Today, Createquity turns five years old. Huzzah!

Since my last “blogiversary” post two years ago, Createquity has come a long way. Most significant has been the introduction of the Createquity Writing Fellowship program, which has been fantastically successful at diversifying the voice of the site, generating more content for the Arts Policy Library, helping some newer arts professionals get exposure and hone their writing chops, and generally turning Createquity into more of the virtual think tank it was always supposed to be. This year, we’ve also seen a jump in audience as posts (notably “Creative Placemaking Has An Outcomes Problem“) have started to get picked up in more “mainstream” non-arts outlets such as Salon, Slate, and Fast Company, and Nina Simon sending hordes of her admiring fans our way this summer didn’t hurt either. Finally, I was tickled to see that Createquity got its first ever Wikipedia cite this year (and no, neither I nor Aaron had anything to do with it).

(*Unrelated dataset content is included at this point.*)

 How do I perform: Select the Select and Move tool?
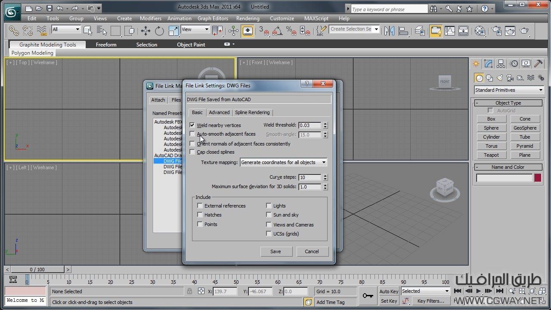[145, 31]
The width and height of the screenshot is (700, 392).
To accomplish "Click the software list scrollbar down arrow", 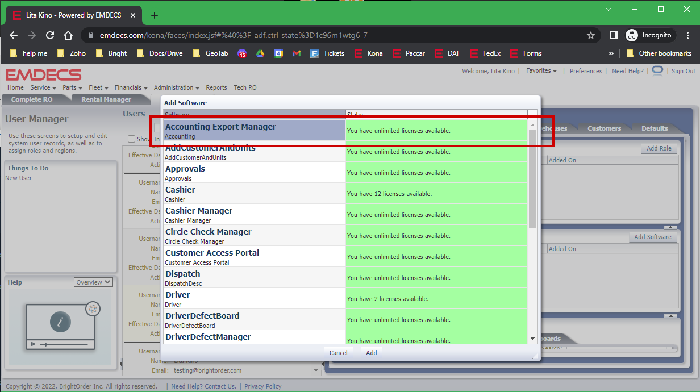I will click(532, 339).

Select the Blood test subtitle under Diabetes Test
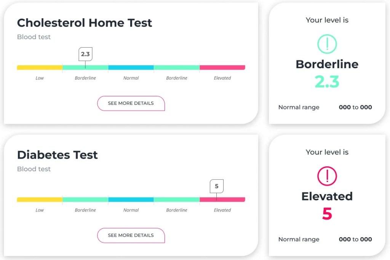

Here are a few Createquity facts and figures, for the stat geeks among you:

Number of subscribers: 2,794 (as of today)
Number of posts: 530, including this one
Number of words: 520,320
Number of Createquity Writing Fellows: 8 (and counting)
Most popular post: Creative Placemaking Has an Outcomes Problem, by a long shot, at nearly 10,000 page views (which doesn’t include times it was viewed in a feed reader, email, or on the homepage). The next one on the list is Katherine Gressel’s Public Art and the Challenge of Evaluation, which very briefly held the top spot before being overtaken by Creative Placemaking shortly afterwards. I’m very proud of the fact that the 2nd-most-read post all time on Createquity was written by one of our Fellows.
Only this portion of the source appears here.